LONDON (Reuters) - European stocks slipped on Thursday, keeping the benchmark world equity index below recent 8-month highs, while the dollar was weaker against the yen as data showing China’s factory activity shrank renewed concerns about global growth.
The HSBC flash PMI, the earliest indicator of China’s industrial activity, fell to 48.1 in March from February’s four-month high of 49.6, with new orders sinking to a four-month low.
It raises the prospect for a further monetary policy easing to help underpin growth, although lingering inflation risks put Beijing’s policymakers in a dilemma.

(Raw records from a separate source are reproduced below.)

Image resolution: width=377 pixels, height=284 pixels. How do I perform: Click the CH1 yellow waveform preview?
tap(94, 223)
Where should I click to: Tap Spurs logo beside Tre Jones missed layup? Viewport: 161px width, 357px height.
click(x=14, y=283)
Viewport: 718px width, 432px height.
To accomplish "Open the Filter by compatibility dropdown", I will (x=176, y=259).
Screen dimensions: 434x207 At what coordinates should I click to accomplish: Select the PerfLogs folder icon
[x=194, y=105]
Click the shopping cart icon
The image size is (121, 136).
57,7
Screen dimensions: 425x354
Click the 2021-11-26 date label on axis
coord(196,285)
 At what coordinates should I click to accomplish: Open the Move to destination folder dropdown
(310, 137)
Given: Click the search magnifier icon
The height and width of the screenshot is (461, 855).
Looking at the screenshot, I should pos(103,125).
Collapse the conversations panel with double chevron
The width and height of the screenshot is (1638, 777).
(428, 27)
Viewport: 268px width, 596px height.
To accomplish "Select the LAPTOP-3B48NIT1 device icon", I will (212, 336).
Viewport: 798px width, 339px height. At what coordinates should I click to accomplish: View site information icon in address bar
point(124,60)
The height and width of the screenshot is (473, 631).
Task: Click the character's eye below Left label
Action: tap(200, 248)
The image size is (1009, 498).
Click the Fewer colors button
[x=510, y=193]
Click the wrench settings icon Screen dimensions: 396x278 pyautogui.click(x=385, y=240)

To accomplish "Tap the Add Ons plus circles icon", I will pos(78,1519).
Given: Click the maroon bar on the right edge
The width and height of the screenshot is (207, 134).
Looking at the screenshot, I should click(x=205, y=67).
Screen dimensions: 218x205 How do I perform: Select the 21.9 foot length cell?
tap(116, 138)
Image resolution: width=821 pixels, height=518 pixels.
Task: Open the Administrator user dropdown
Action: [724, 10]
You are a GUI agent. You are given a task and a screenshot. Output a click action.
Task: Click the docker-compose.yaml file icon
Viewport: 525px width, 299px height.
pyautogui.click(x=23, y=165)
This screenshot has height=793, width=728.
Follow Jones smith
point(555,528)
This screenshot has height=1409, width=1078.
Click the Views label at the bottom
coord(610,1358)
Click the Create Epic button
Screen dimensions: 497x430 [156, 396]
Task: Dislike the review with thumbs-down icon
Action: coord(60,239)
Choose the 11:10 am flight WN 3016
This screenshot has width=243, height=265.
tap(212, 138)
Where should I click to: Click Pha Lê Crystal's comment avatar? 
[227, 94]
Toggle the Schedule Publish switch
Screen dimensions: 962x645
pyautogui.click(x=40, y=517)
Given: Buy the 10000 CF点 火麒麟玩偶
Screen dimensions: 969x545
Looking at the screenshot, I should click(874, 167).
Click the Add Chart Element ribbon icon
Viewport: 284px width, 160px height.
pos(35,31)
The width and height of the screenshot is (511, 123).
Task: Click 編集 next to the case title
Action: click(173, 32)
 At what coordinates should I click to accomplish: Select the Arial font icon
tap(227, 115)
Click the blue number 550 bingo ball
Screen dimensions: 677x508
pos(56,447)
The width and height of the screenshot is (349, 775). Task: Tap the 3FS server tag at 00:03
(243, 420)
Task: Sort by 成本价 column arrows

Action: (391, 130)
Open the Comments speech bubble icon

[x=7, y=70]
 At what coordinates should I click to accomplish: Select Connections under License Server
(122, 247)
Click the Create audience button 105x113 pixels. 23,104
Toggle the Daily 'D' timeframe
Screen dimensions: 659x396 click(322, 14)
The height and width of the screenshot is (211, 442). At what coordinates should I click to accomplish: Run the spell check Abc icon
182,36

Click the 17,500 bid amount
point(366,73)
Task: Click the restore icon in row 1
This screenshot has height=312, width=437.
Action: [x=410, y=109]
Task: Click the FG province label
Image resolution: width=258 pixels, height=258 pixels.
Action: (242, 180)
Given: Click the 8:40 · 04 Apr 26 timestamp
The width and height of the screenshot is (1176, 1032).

“There is a concern, which I share, that we have a rather uneven recovery with the euro zone periphery in particular rather weak and former growth engines like China also not seeing a pronounced recovery,” Gerhard Schwarz, head of equity strategy at Baader Bank, said.
“I would not say it’s a deep correction (in equities)... Markets are over bought and looking for the next catalyst.”
MSCI’s main world equity index was steady on the day, having hit its highest level since August earlier in the week.
European stocks lost a third of a percent while emerging stocks were steady.
Brent oil was down 0.6 percent at $123.43 a barrel.
Bund futures gained 42 ticks, drawing in some safe-haven demand. The dollar lost a third of a percent to 83.15 yen although it was steady against a basket of major currencies. The euro was unchanged on the day at $1.3203.